Q2:真意はどこにあると見るべきか。また、なぜそうした発言をしたのか。
A2:しかし、わざわざ「年末」というフレーズを使った以上、相応の意図があった可能性も否めません今までリスクシナリオですらなかったマイナス金利解除がリスクシナリオとして格上げされたという程度の認識は持ちたいとも思います。なぜこの時期に植田総裁がそうした発言をしたのかと言えば、建前と本音、2つの理由があると考えます。

まず、建前としては「賃上げ機運の持続を想定しているから」に他ならないでしょう。元より植田体制下の日銀では声明文に「賃金上昇を伴う2%の物価目標の持続的・安定的な実現」を目指すことを明記しています。今年の春闘における賃上げ率が30年ぶりの上昇率となった以上、来年以降もそれが続く可能性を念頭に置いて情報発信をするのは自然です:

事実、今春以降の日本では賃上げや財・サービス価格の値上げについて報道が相次いでいます。物価調整後の実質賃金が継続的に下落しているため、現状を「賃金と物価の好循環」と表現するのは難しいですが、物価が継続的な上昇過程に入った可能性を多くの日本人が感じ始めているのも事実でしょう。また、海外に目をやれば「インフレは一時的」と繰り返し、結局大幅な利上げを強いられた欧米中銀の失敗が眼前にあります。賃金上昇を起点にインフレが持続性を持つ前にマイナス金利解除などを通じてこれを鎮圧しようという発想は中銀としては自然ではあります。しかし、賃金上昇の継続性はあくまで来春の春闘まで見極めなければ判断できないものでしょう
 
Q3:来年の春闘が重要ならば、年内に材料が揃うことはないのではないか。

────────────────

▶ 指示 A:
植田総裁の発言に関する本文によれば、日銀が来年以降も賃上げが続く可能性を念頭に置いて情報発信をするのはなぜ自然なのでしょうか。本文が示す理由を1〜3文で説明してください。
▶ 指示 B:
植田総裁の発言に関する本文を、最後に示された箇所の後から引き続き書き進めてください。

▶ データ抜粋:
────────────────

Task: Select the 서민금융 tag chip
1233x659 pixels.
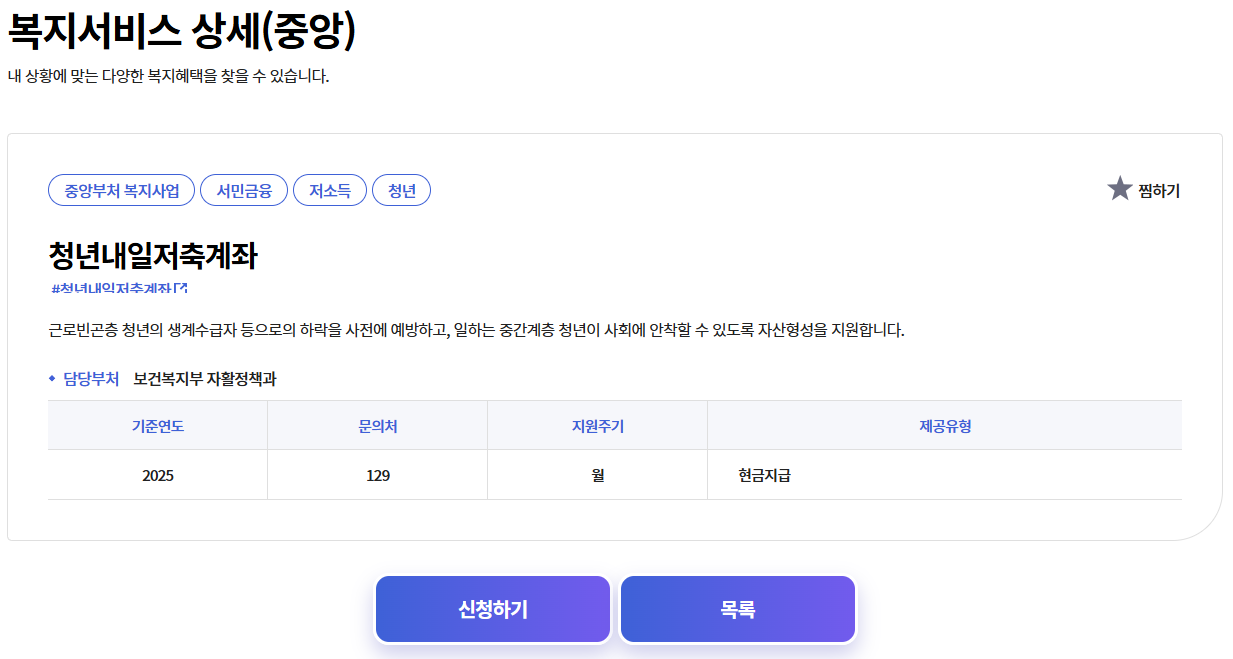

────────────────

▶ 解答 A:
植田体制下の日銀は、声明文に「賃金上昇を伴う2%の物価目標の持続的・安定的な実現」を目指すことを明記しています。そのうえで、今年の春闘における賃上げ率が30年ぶりの上昇率となりました。そのため、来年以降も賃上げが続く可能性を前提に情報発信をするのは自然だとされています。

▶ 解答 B:
A3:筆者もそう思います。それゆえ今回、わざわざ踏み込んだ発言をした理由は建前としては「賃金と物価の好循環」の芽が育っていることだとしても、本音は別のところにあるように感じる。それはやはり「円安の抑止」と考えます。そもそも先月(8月)の千葉県金融経済懇談会において内田副総裁はマイナス金利解除に関して「現在の状況からみるとまだ大きな距離がある」と述べていました:

この発言から4か月後(年末:12月)のマイナス金利解除の可能性を見出すのは不可能でしょう。そう考えると、結局、「8月に気が変わった」というのが台所事情なのではないでしょうか。では、8月に何が起きたのでしょうか。円の対ドル相場は8月だけで約▲2%、年初来から8月末時点では約▲10%下落しています。また、円安との併存が警戒される原油価格も8月だけで約+2%、年初来から8月末時点では約+4%上昇しています。ちなみに原油価格は9月に入ってから続伸し、本稿執筆時点の年初来上昇率は約+8%に達しています。円安・原油高の併存は国民生活に直結するものであり、政治的にも問題視されやすいものです。日銀が原油価格に影響を与えることはできませんが、円相場ならば相応に影響を行使できます。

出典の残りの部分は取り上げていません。